[Dataset entries]
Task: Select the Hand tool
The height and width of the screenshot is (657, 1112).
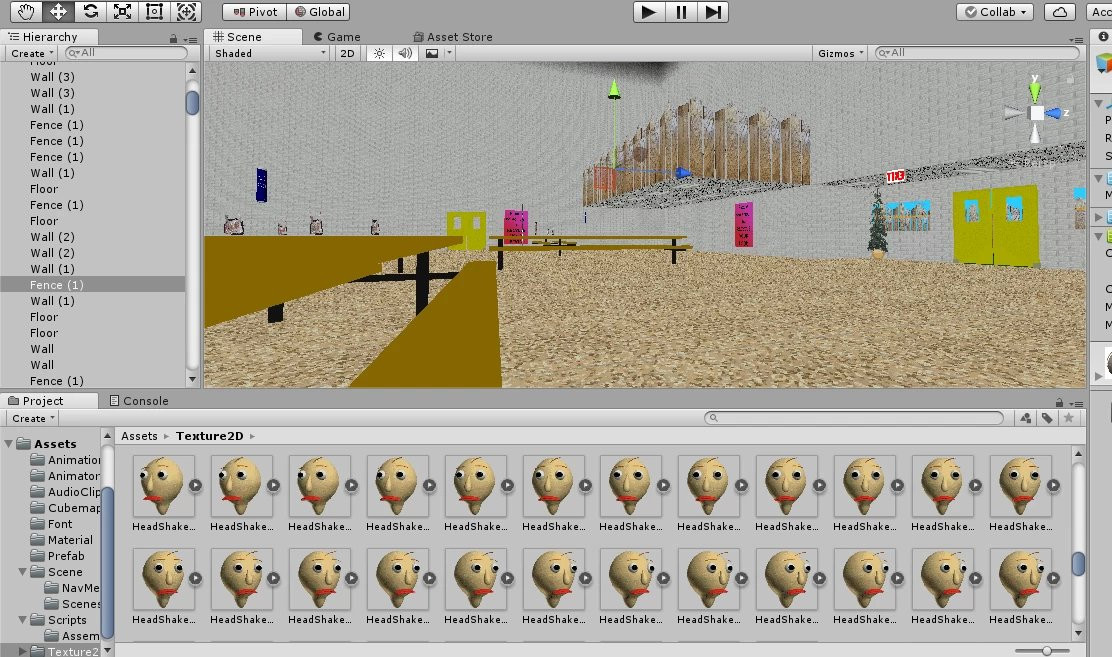Action: coord(28,11)
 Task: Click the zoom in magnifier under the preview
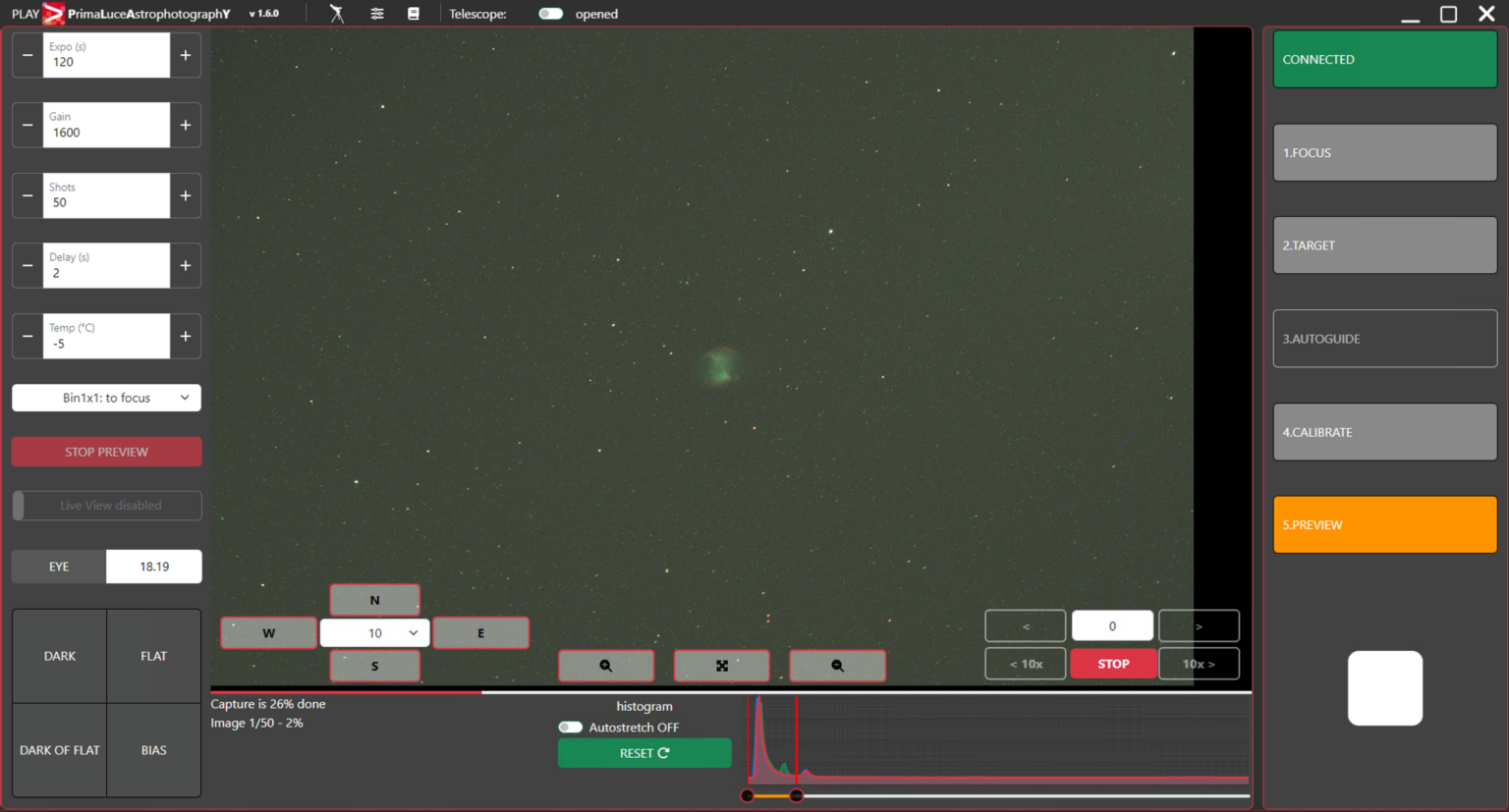click(606, 665)
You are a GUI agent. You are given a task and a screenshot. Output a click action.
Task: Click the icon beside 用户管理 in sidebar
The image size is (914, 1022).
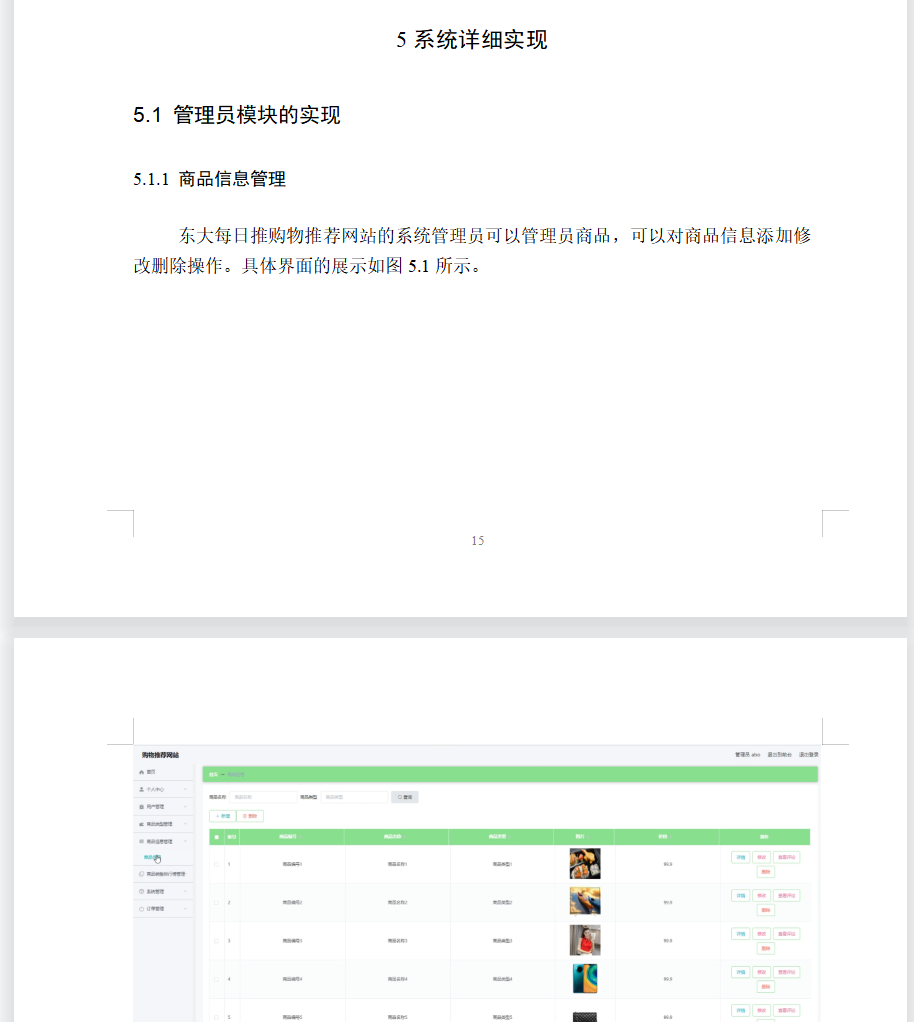141,806
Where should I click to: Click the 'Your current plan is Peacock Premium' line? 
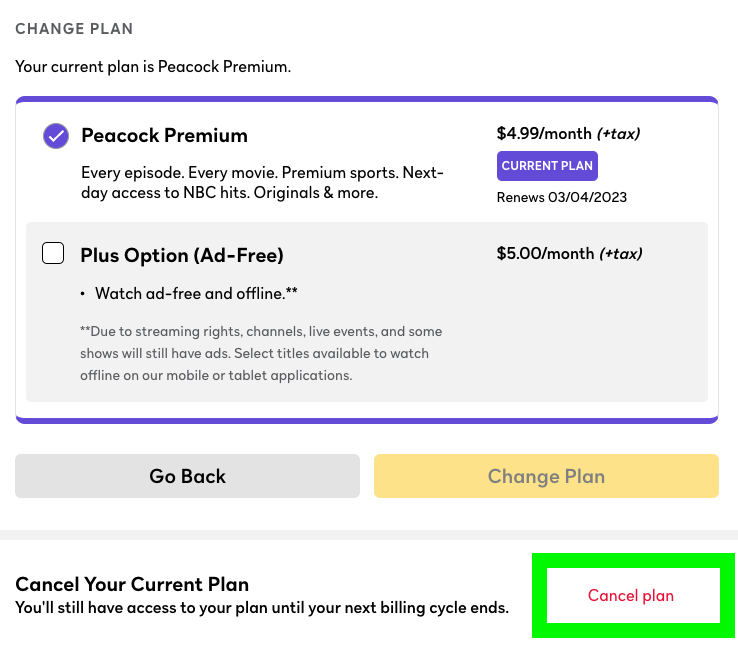tap(153, 67)
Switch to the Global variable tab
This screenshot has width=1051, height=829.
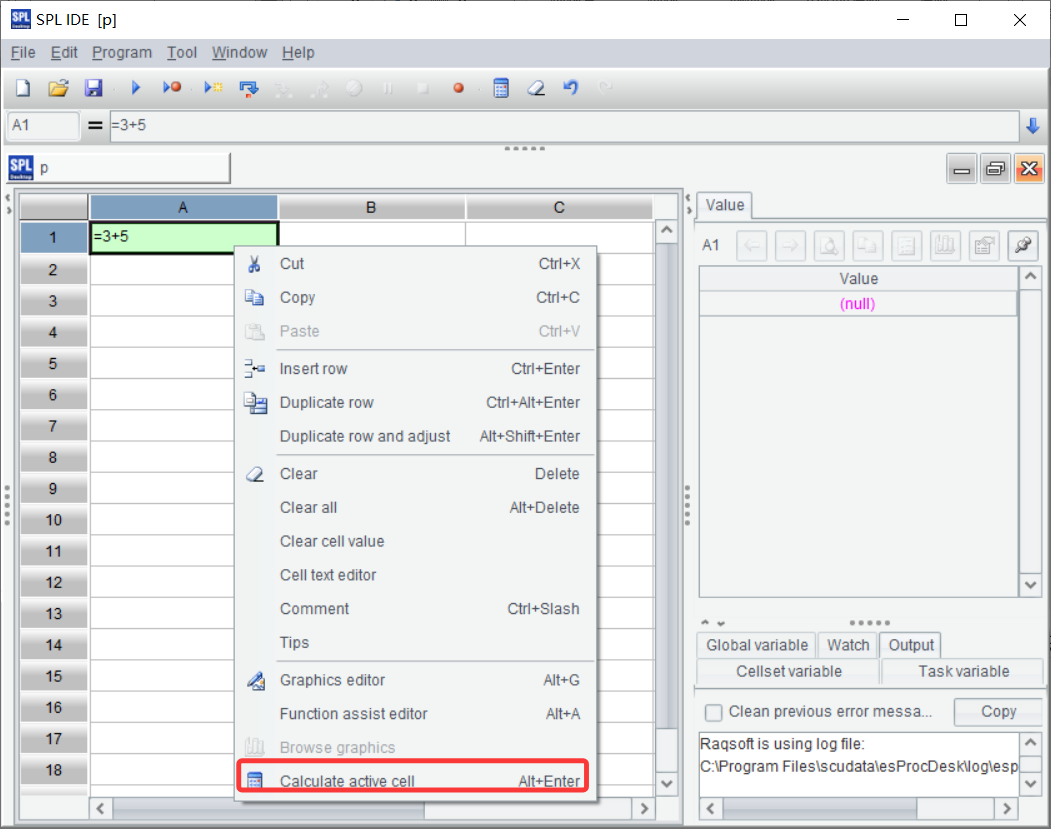tap(757, 645)
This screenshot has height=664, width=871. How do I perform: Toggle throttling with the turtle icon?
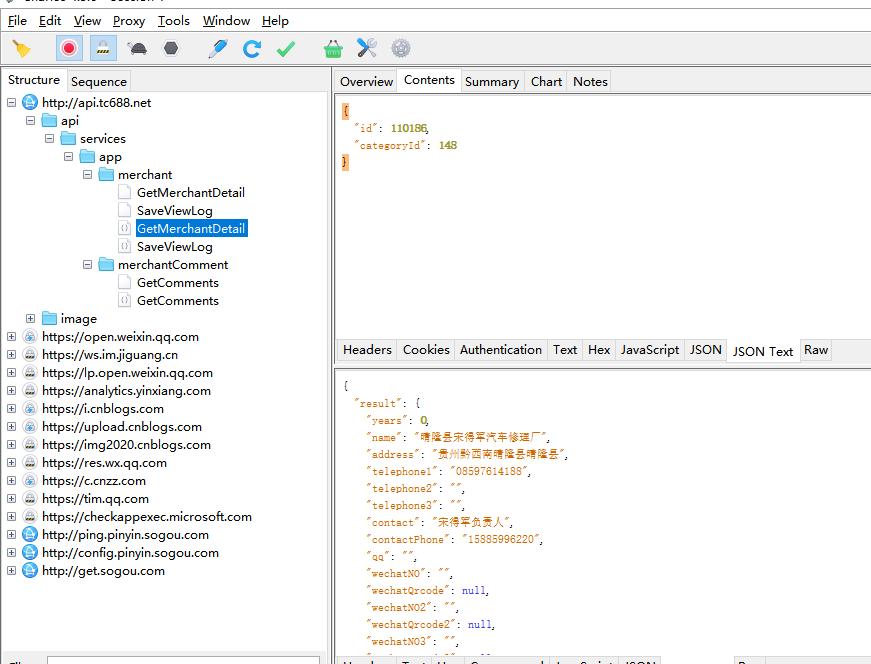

▶ _WORK ORDER_: From the line containing "The image size is (914, 1022)." through the last line of the records above, reproduce every line exactly, leaving out the pictures.

▶ _SOLVED EXERCISE_:
The image size is (914, 1022).
141,806
Where should I click to: Click the 'Your current plan is Peacock Premium' line? 
tap(153, 67)
Switch to the Global variable tab
This screenshot has width=1051, height=829.
tap(757, 645)
This screenshot has height=664, width=871. How do I perform: Toggle throttling with the turtle icon?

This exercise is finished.